*PROBLEM DESCRIPTION*.
Going line by line through the records below, write out everything starting with the line containing "At what coordinates" and going on through the line containing "Task: Open the header", exactly and inclusively. Pictures do not go in.

*SOURCE MATERIAL*.
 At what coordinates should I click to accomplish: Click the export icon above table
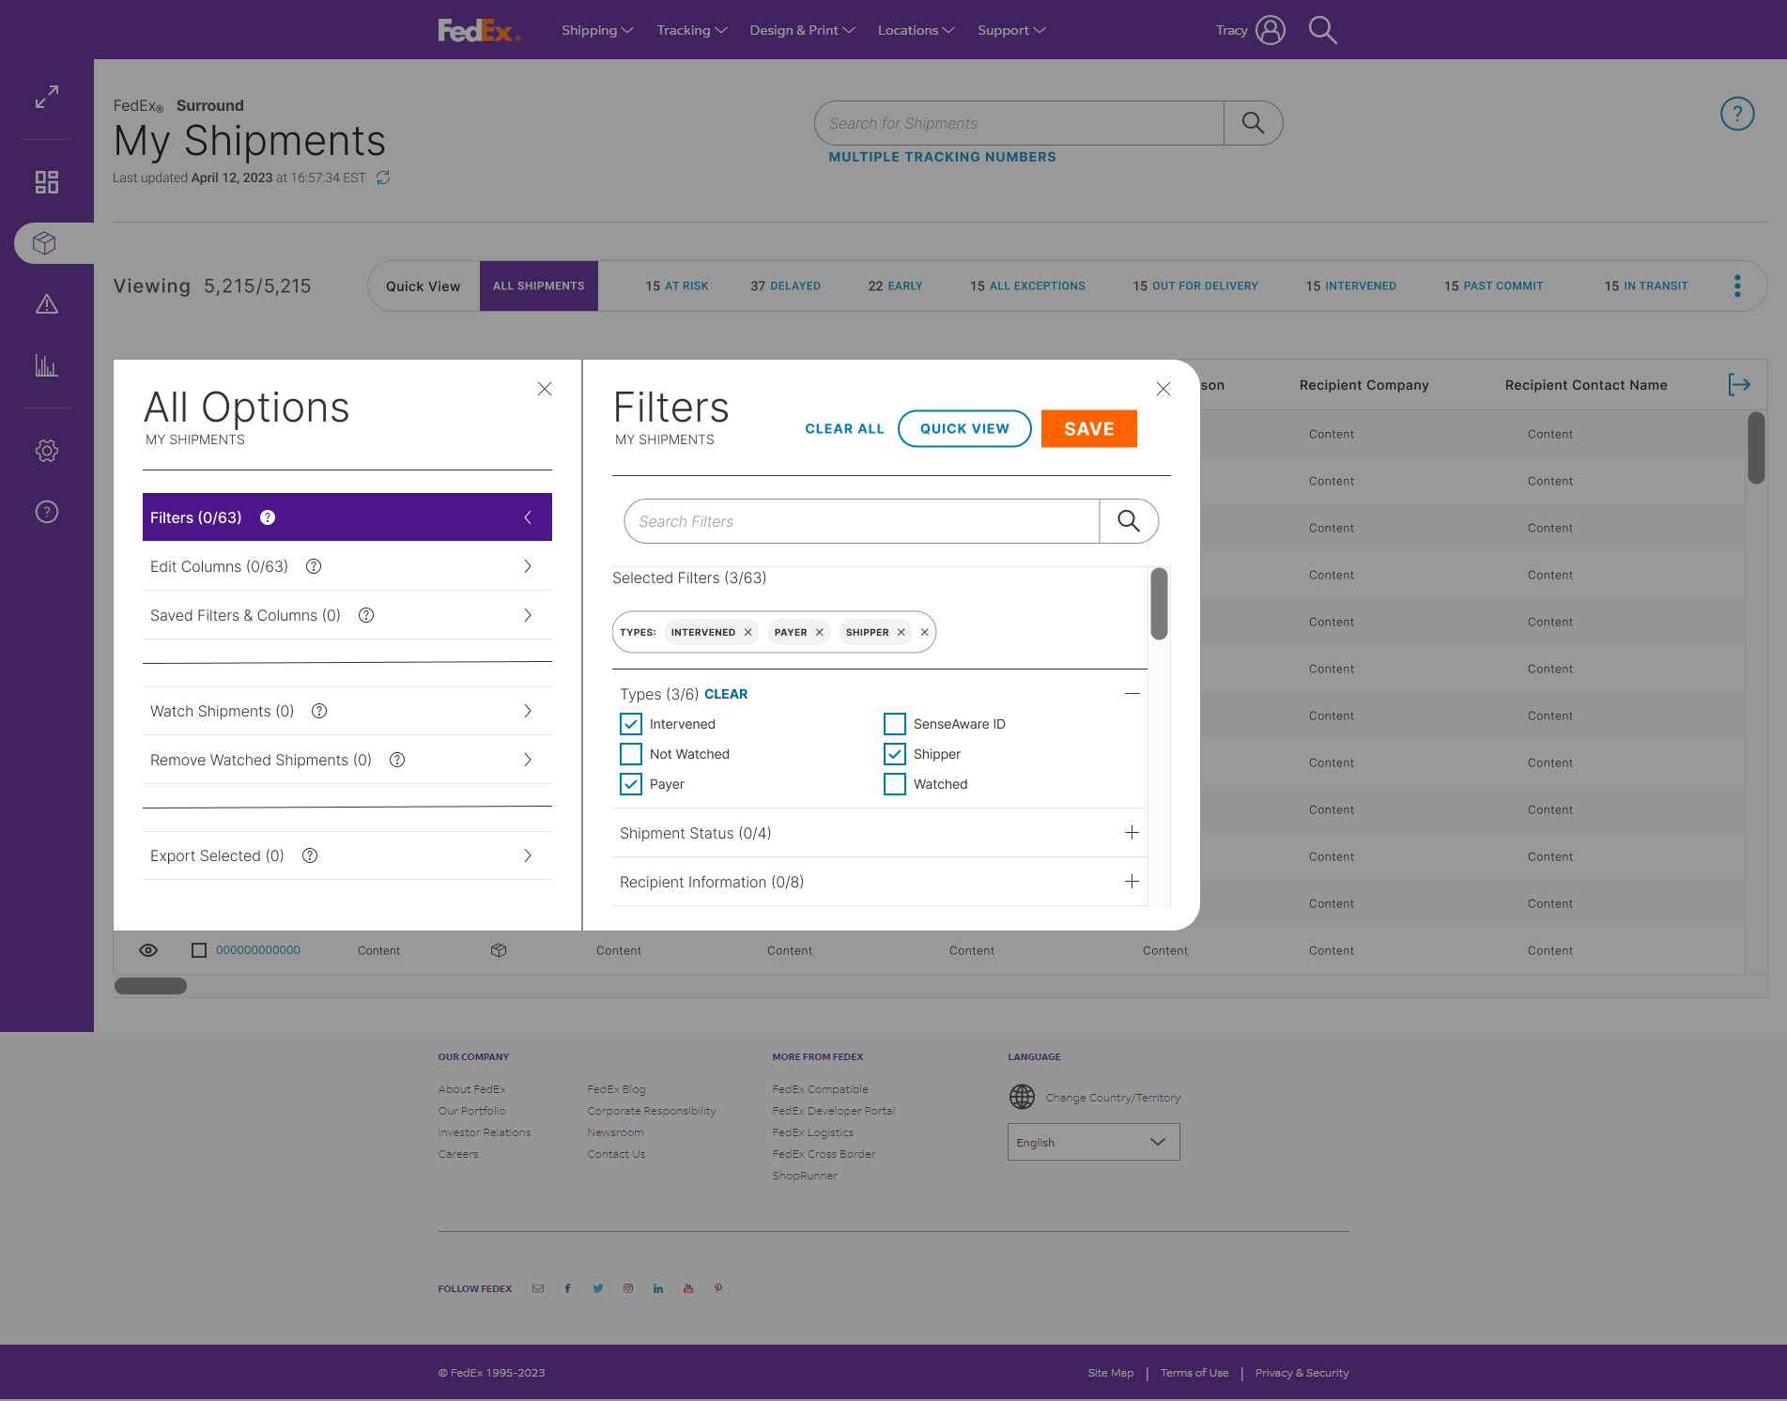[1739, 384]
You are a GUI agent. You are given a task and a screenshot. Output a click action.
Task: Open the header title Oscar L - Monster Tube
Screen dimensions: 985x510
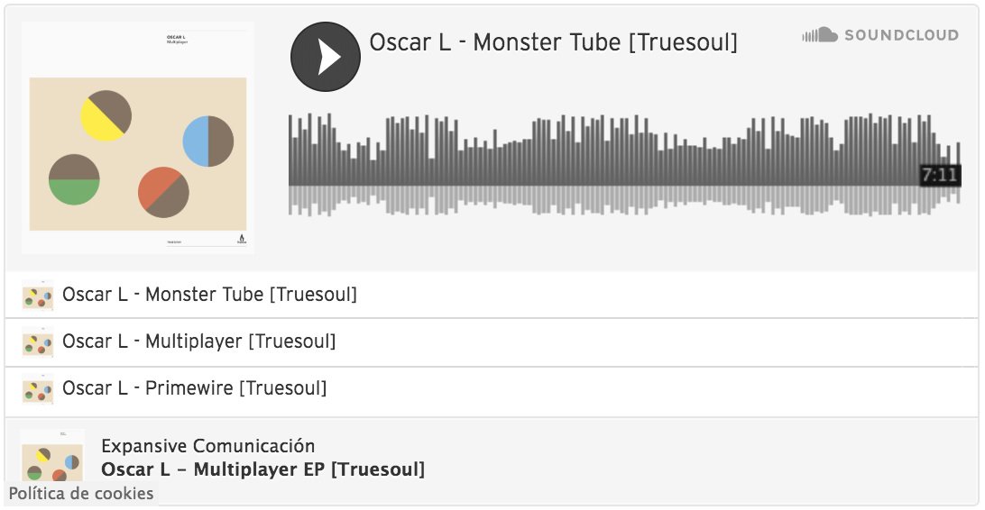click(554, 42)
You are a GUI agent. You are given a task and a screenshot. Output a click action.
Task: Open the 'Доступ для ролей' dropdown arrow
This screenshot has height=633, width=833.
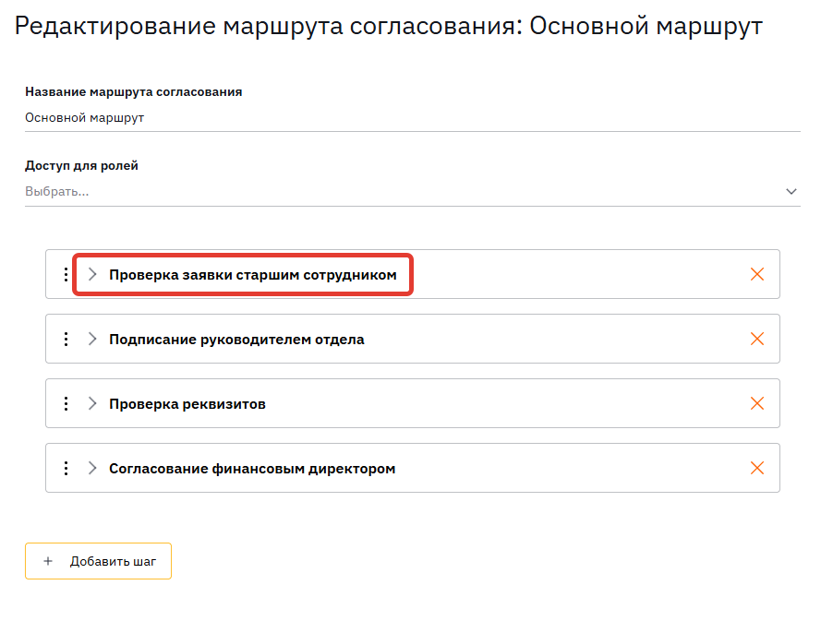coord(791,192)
...
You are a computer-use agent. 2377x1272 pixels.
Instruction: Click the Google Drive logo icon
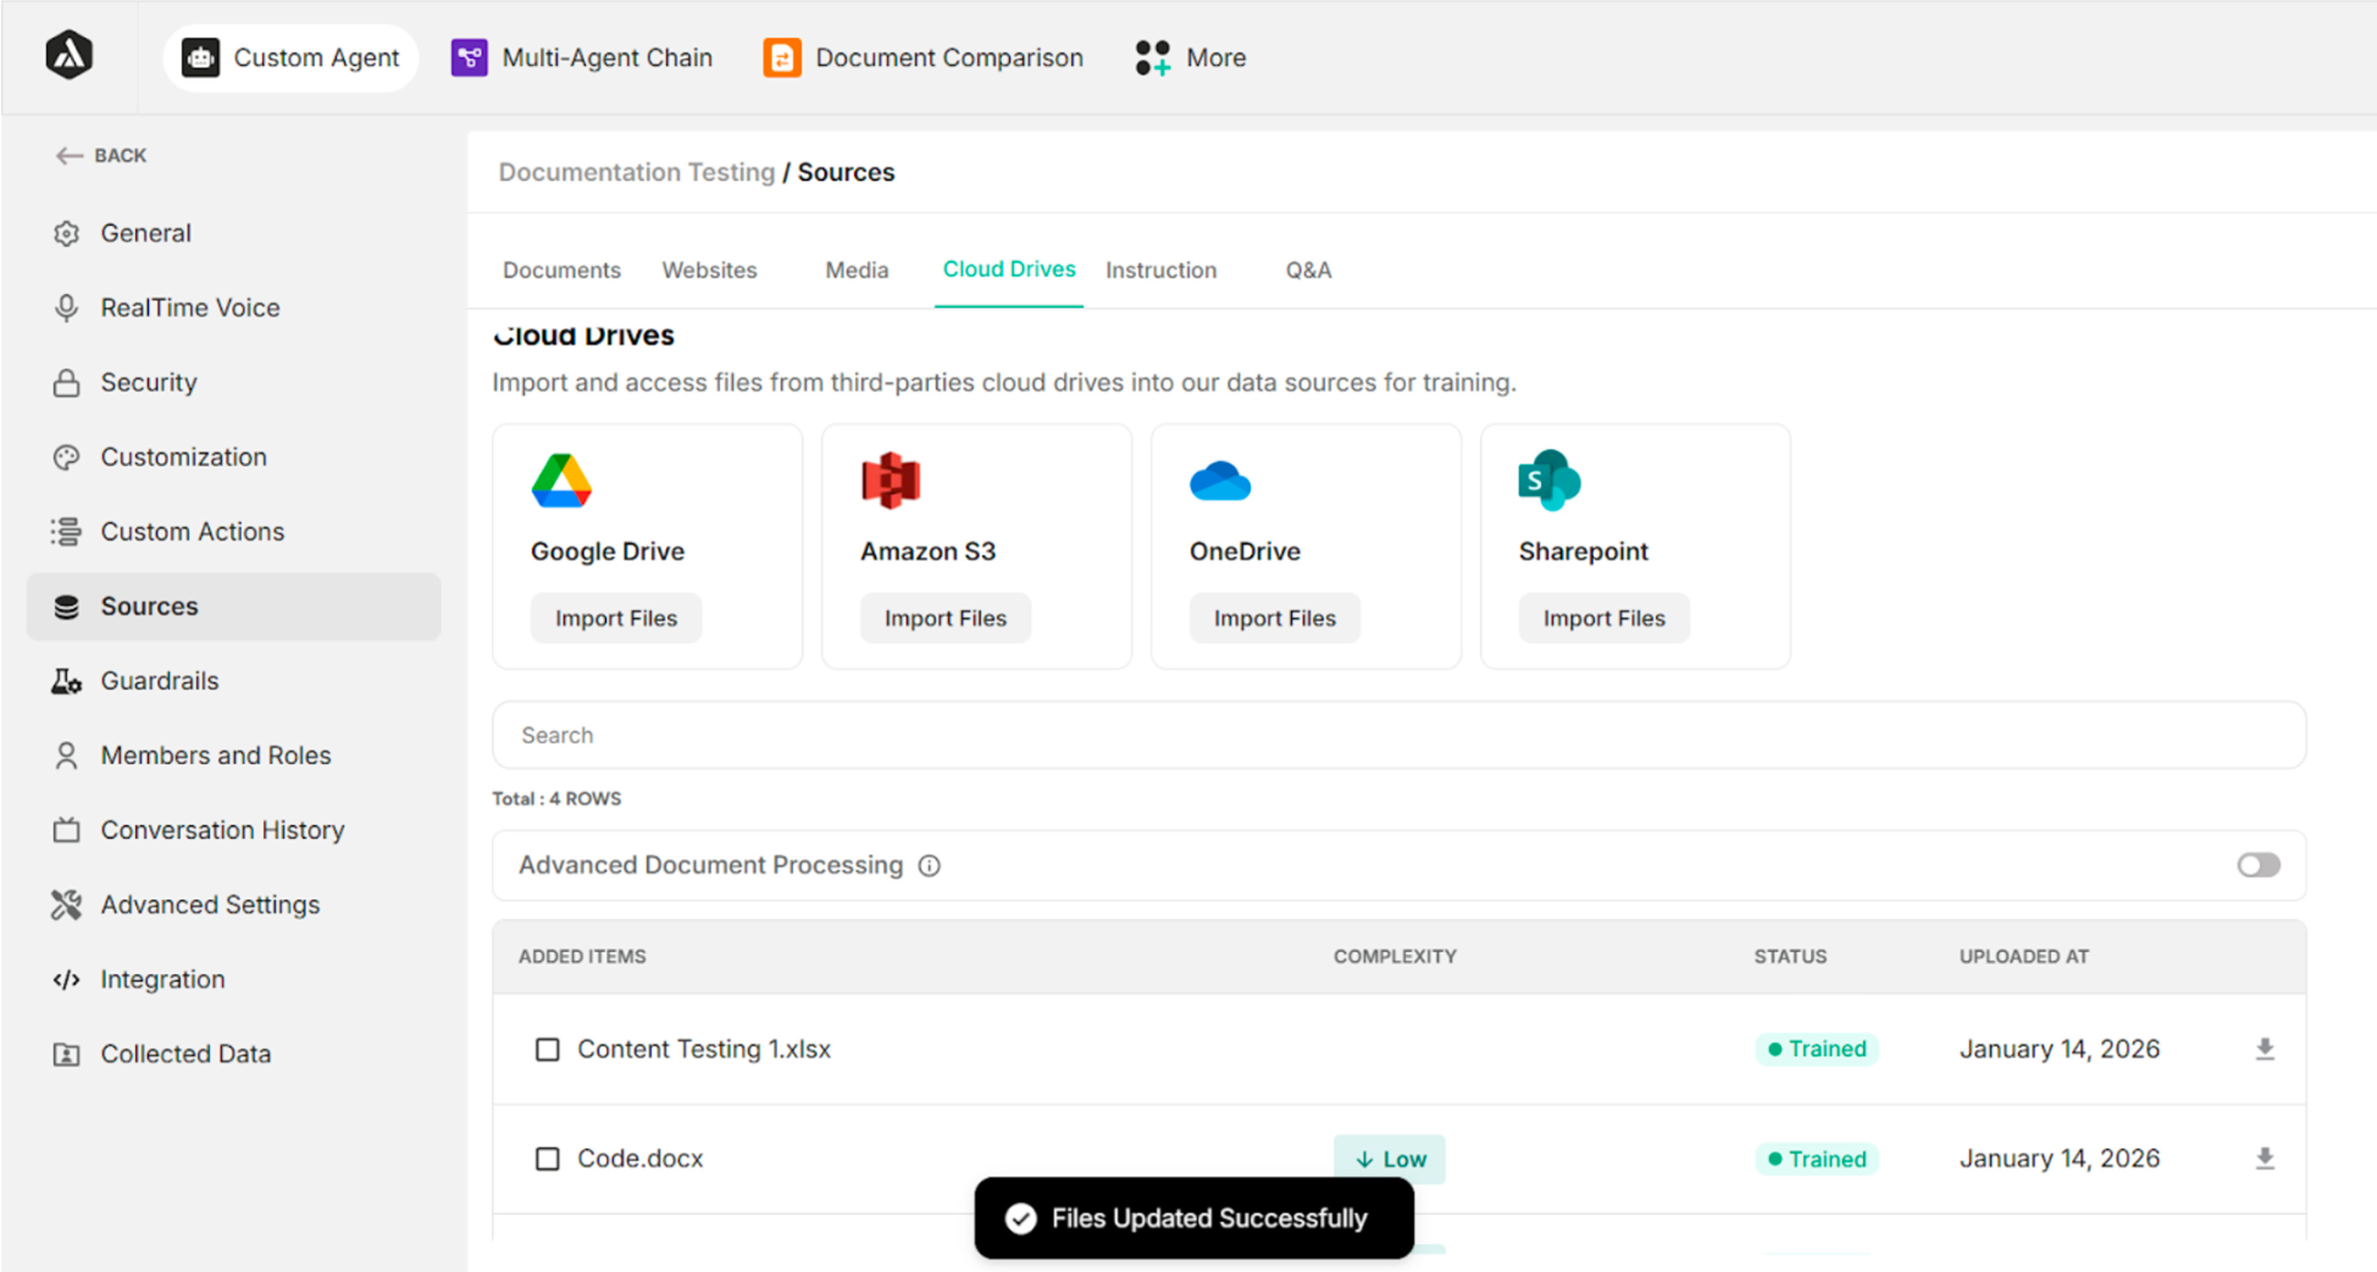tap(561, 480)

*RESULT BELOW*.
 At what coordinates should I click to accomplish: Click the export icon above table
[1739, 384]
You are a GUI agent. You are given a task and a screenshot. Output a click action.
Task: Open the header title Oscar L - Monster Tube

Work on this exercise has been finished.